Segment Start: Exercise data
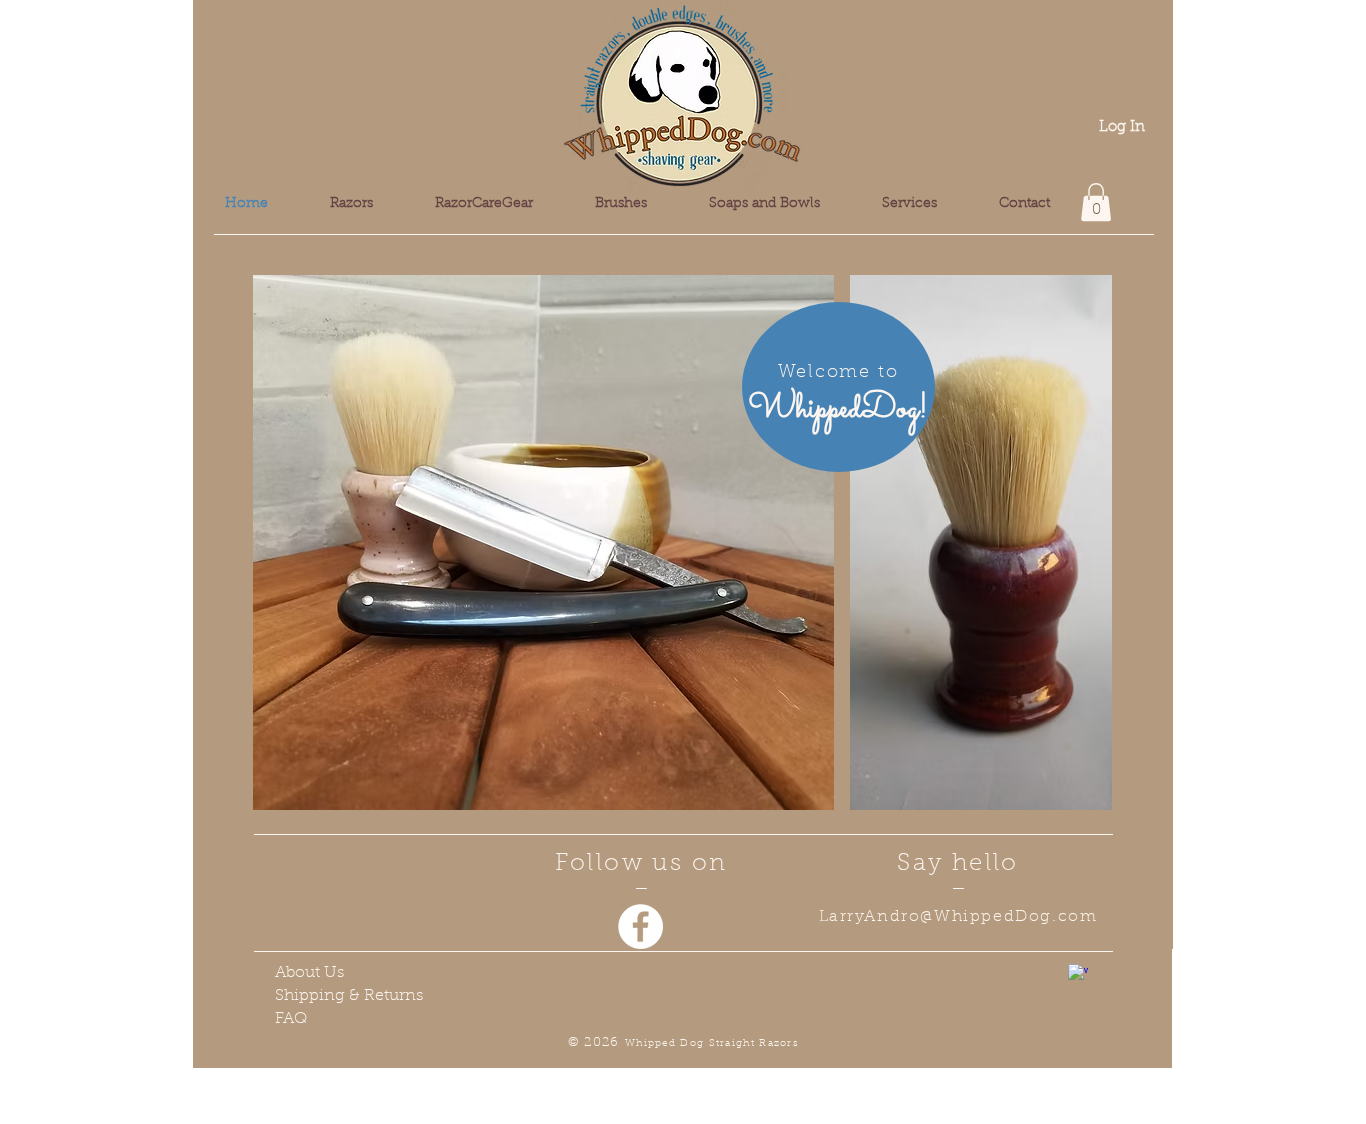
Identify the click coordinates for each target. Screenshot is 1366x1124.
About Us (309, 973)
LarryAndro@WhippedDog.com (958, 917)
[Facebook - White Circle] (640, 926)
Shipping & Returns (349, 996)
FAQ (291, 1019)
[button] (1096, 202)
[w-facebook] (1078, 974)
Segment End: Exercise data
Segment Start: Exercise data
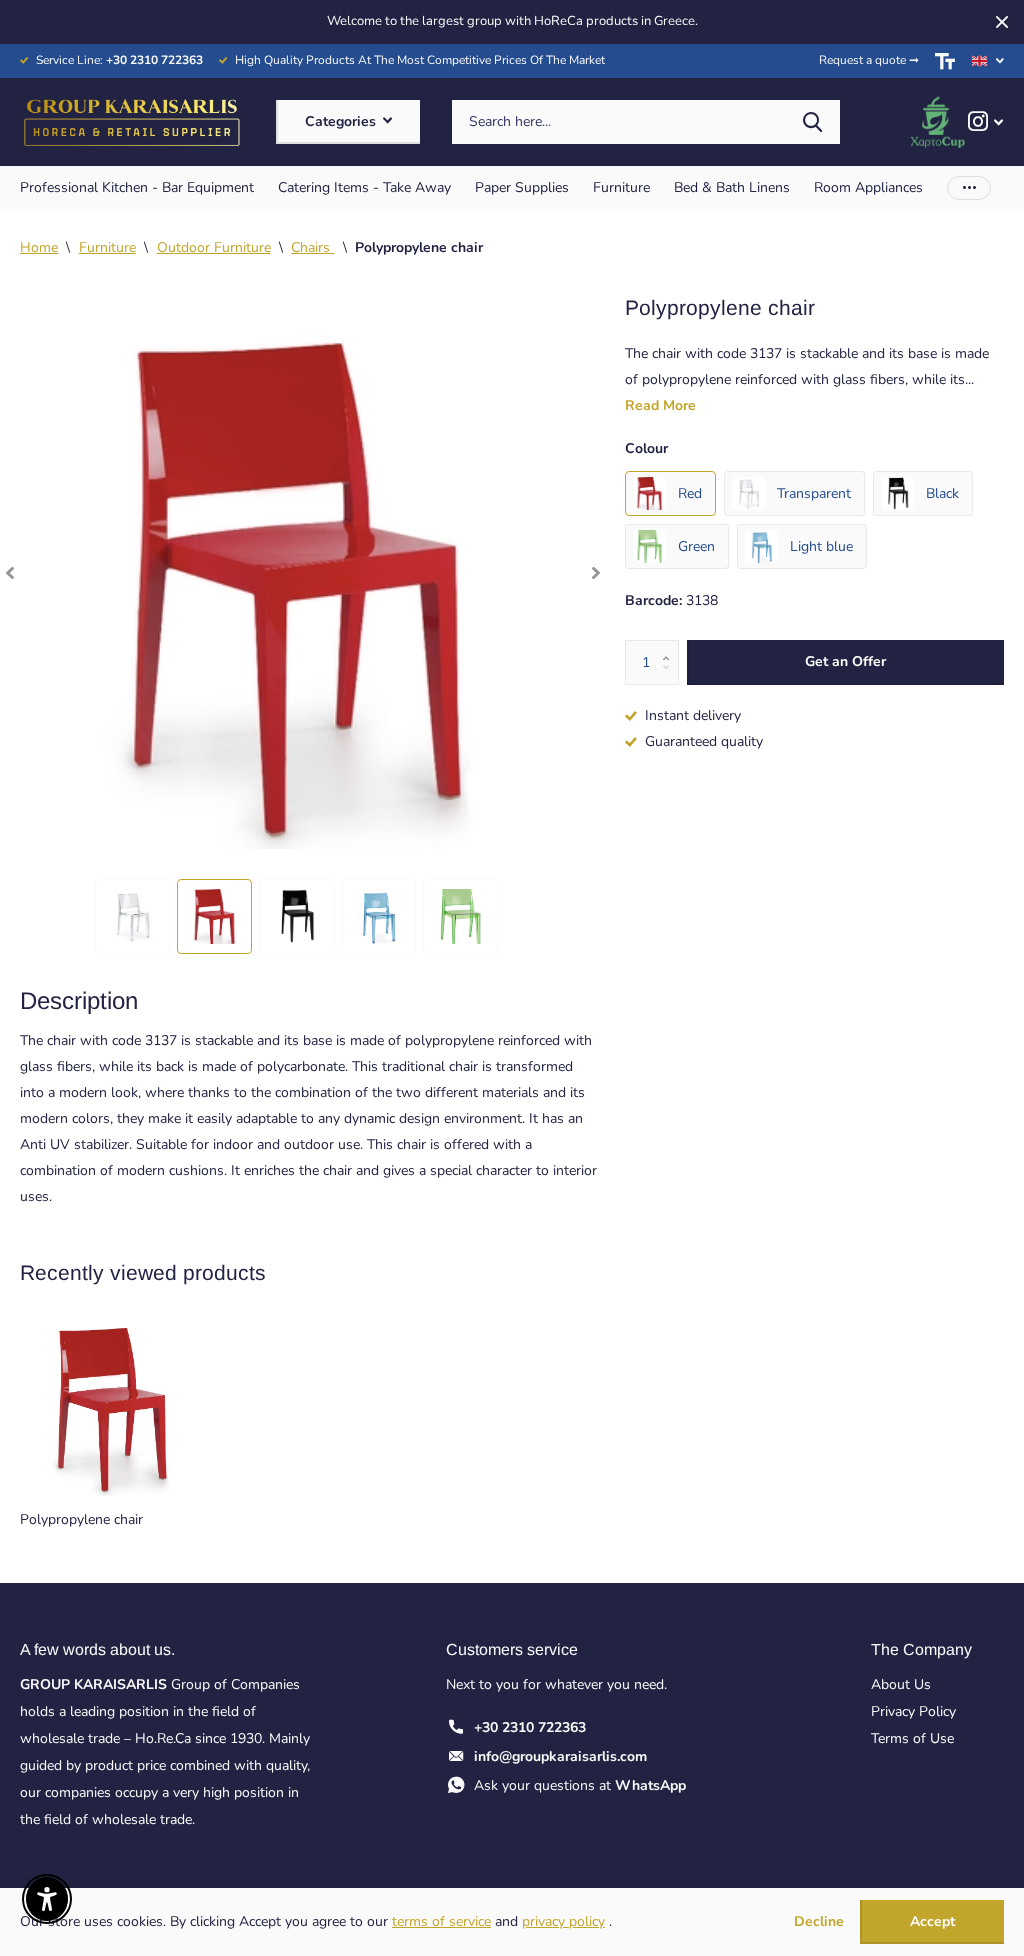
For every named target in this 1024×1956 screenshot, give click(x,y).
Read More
Segment End: Exercise data
■ Task item ■
In the data above, copy every line where the string "target" appears.

■ Reply to the exercise ■
Identify the click coordinates for each target. Screenshot is 1366x1124.
For every named target in this 1024×1956 screenshot, give click(x,y).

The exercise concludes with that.